20 December 2017, 17:43 | Updated: 20 December 2017, 17:44


The Scottish Parliament has passed a ban on the use of wild animals in travelling circuses.

MSPs unanimously backed the new law which Environment Secretary Roseanna Cunningham said shows the world Scotland "respects" wild animals and does not tolerate their use as a "spectacle".

She said the ban is a preventative measure on ethical grounds, given that such circuses "rarely visit" Scotland now.

She said: "It makes a clear statement to the world that the Scottish people respect the innate character of wild animals and will not tolerate their subjection to a nomadic lifestyle as a spectacle for entertainment."
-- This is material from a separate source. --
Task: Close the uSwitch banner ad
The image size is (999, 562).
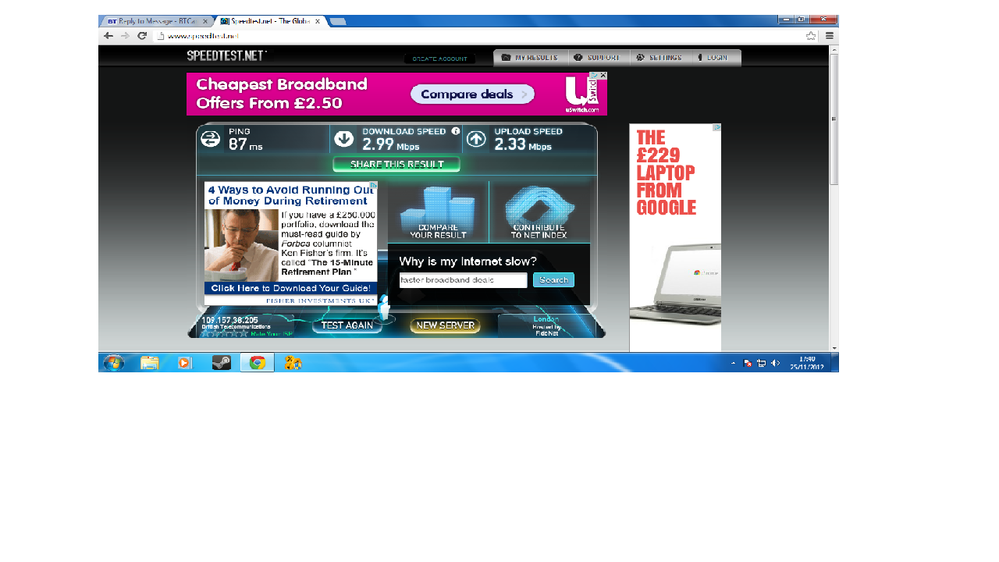Action: pyautogui.click(x=603, y=75)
Ms Cunningham said powers in the Wild Animals in Travelling Circuses (Scotland) Bill and associated guidelines will ensure the legislation is "robust" as well as "practical and easy to enforce".

There was cross-party support for the ban which was first proposed more than a decade ago.
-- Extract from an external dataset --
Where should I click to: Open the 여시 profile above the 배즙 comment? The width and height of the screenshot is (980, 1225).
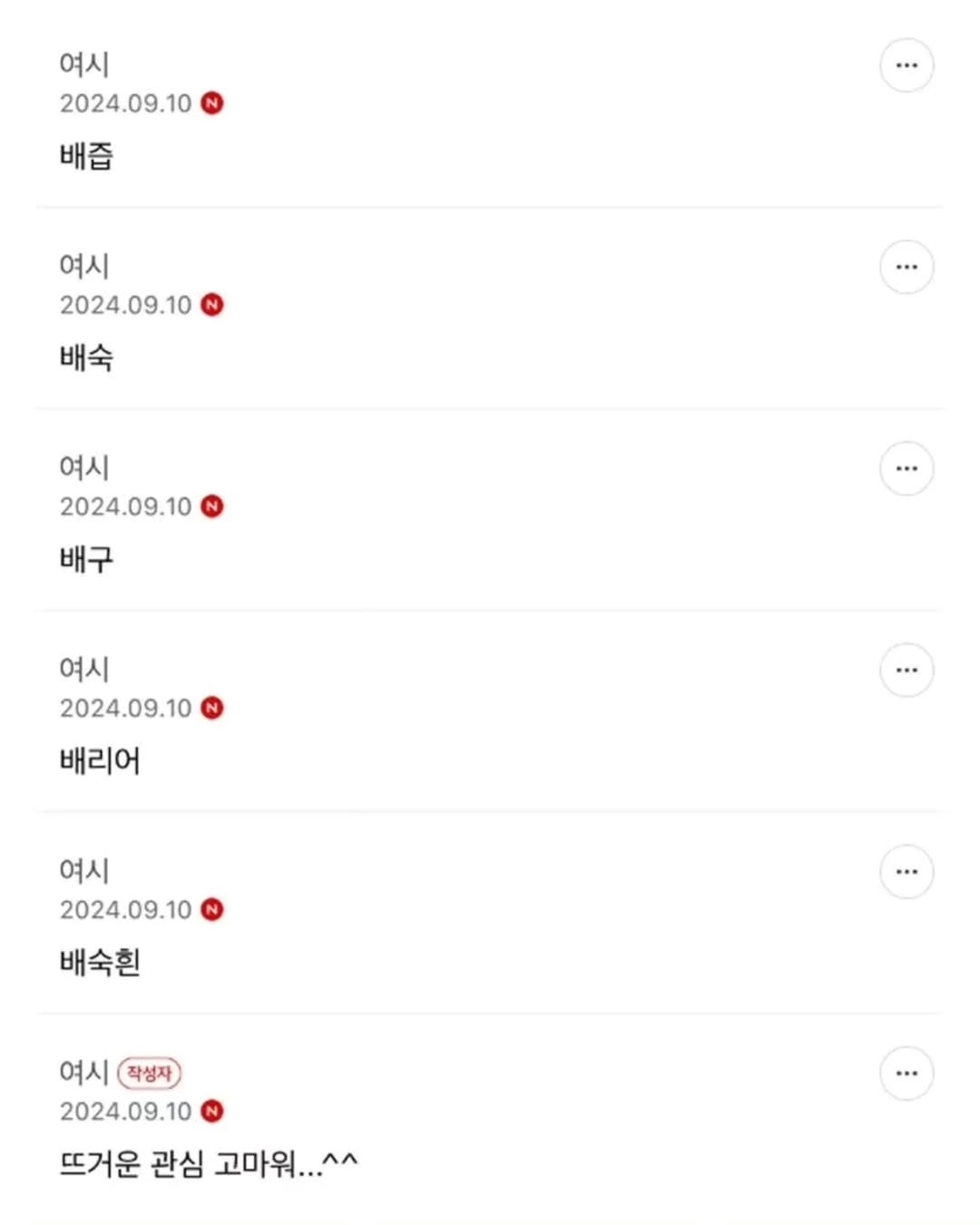pos(84,64)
Conservative Donald Cameron said the law meant Scotland is "catching up" with 18 other European countries and the ban is correct "both on animal welfare and ethical grounds".

He said: "It will ensure that shows and exhibitions that adhere to high standards which are presently set out will be able to continue operating whilst ensuring that the exploitation of wild animals in the arena of travelling circuses is now at an end."

He added: "We will in Scotland finally, and truly, be able to say that Nelly the elephant has packed her trunk and has said goodbye to the circus."

Labour's David Stewart said his party supported the ban, adding that evidence shows travelling circuses cannot meet the needs of wild animals as they are subjected to confinement, transportation and training.

He highlighted a Scottish Government public consultation in 2014 in which 98% of responses backed a ban.

Green environment spokesman Mark Ruskell said the ban was a "watershed moment", adding that he believed it is the first time ethical reasons have been used along with welfare evidence to effect change.

He said: "It sets an important precedent for anyone concerned about the rights of animals."

Mr Ruskell called for consideration of further action on using animals in other environments, included static circuses.

Liberal Democrat Liam McArthur said his party supported the ban which highlights the "importance attached to the highest standard of animal welfare."

Libby Anderson, policy adviser for animal protection charity OneKind, said: "After years of campaigning by OneKind, I'm delighted that Scotland has become the first country in the UK to ban the use of wild animals in circuses.

"Today's historic announcement means that never again will we have to see lions, tigers and elephants suffering in cramped trucks, being made to perform tricks purely for people's entertainment."

Jan Creamer, president of Animal Defenders International, said: "The public called for a ban, and the Scottish Government and Parliament listened, banishing travelling circuses with wild animals forever.

"Meanwhile, England continues to sit on its hands, and a bill nearly five years old - no more delays, it's time to stop circus suffering."